Higden’s work survives in many copies from the 14th and 15th centuries, often with additions that bring the narrative up to date. This copy was owned and given to the College by its founder, William of Wykeham (1324–1404). It continues with events to the accession of Richard II in 1377, and it is therefore likely to have been written within a few years of the College’s foundation in 1382. The text is decorated with gilded initials, and the beginning of each of the seven books is marked with illuminated red and blue initials that extend into margins and frame the text. Near the end of book 1 (on fol. 51v) is a diagram of Noah’s Ark in red and black.
What gives this manuscript special significance is a map of the world drawn on the leaf immediately before the beginning of Higden’s text. Such maps are found in twenty-one copies of the Polychronicon, which together make up almost a quarter of the surviving medieval mappaemundi. Enclosed within a mandorla of bright sea-green are the places of the known world, broadly following the T-O division common in medieval world maps: placing Asia in the top half and Europe and Africa in the lower quadrants, left and right. Paradise is found in the East, the top of this map. Moving downward, Jerusalem is placed at the centre and the Pillars of Hercules in the West. In the bottom left is England, next to which the green sea has been partially rubbed away—perhaps by the fingers of its Winchester College readers over the centuries.

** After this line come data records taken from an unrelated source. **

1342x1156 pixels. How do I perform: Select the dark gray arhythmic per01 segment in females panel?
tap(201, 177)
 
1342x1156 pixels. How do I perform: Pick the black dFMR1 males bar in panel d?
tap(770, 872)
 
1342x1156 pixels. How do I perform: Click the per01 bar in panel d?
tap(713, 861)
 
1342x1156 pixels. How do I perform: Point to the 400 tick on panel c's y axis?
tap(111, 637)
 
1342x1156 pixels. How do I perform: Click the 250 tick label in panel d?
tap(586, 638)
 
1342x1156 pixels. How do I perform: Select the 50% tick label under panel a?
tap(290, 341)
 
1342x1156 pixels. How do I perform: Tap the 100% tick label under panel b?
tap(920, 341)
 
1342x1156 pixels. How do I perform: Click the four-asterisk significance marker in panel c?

Literature: William H. Gunner, ‘Catalogue of books belonging to the college of St Mary, Winchester, in the reign of Henry VI’, Archaeological Journal, vol. xv (1858), pp. 1–16, 3-4, 12–14; Walter Oakeshott, ‘Some classical and medieval ideas in the Renaissance cosmology’, in Donald J. Gordon (ed.), Fritz Saxl, 1890–1948: a volume of memorial essays from his friends in England (London, 1957), pp. 245–60, 247–49; John Taylor, The Universal Chronicle of Ranulf Higden (Oxford, 1966), pp. 99, 107, 158, 178; Marcel Destombes, Mappemondes A.D .1200–1500: Catalogue prepare par la Commission des Cartes Anciennes de l’Union Giographique Internationale (Amsterdam, 1964); Neil R. Ker and Alan J. Piper, Medieval Manuscripts in British Libraries, Volume IV: Paisley–York (Oxford, 1969), pp. 613–14; David Woodward, ‘Medieval Mappaemundi’, in John Brian Harley and David Woodward (eds), The History of Cartography, vol. 1: Cartography in Prehistoric, Ancient, and Medieval Europe and the Mediterranean (Chicago, 1987), pp. 312–13, 364–65; Peter Barber, ‘The Evesham world map: A late medieval English view of god and the world’, Imago Mundi: The International Journal for the History of Cartography, vol. 47 (1995), pp. 13–33, 13–21; Ingrid Baumgärtner, ‘Graphische Gestalt und Signifikanz. Europa in den Weltkarten des Beatus von Liebana und des Ranulf Higden’, in Ingrid Baumgärtner and Hartmut Kugler (eds), BAND 10 Europa im Weltbild des Mittelalters (Berlin, 2009), pp. 81–132, 101–32; Churchill Babington (ed.), Polychronicon Ranulphi Higden, monachi Cestrensis, Together with the English Translations of John Trevisa and of an Unknown Writer of the Fifteenth Century, Vol. 1 (Cambridge, 2012), p. liii; James Freeman, The Manuscript Dissemination and Readership of the ‘Polychronicon’ of Ranulph Higden, c. 1330–c. 1500 (unpublished doctoral thesis, Cambridge University, 2013), p. 68 (no. 45), 69, 79 (no. 89), 90, 95 (no. 176), 126, 151 (no. 41), 159 (no. 79), 181 (no. 143), 184 (no. 156), 213, 322–23; James M. W. Willoughby, The Libraries of Collegiate Churches, Vol. 2 (London, 2013), pp. 599, 617, 632, 687; Liam Dunne, ‘Higden’s Polychronicon, late 14th century’, in Richard Foster (ed.), Fifty Treasures from Winchester College (London, 2019), pp. 48–49.
Provenance: Given to Winchester College by William of Wykeham before 1404.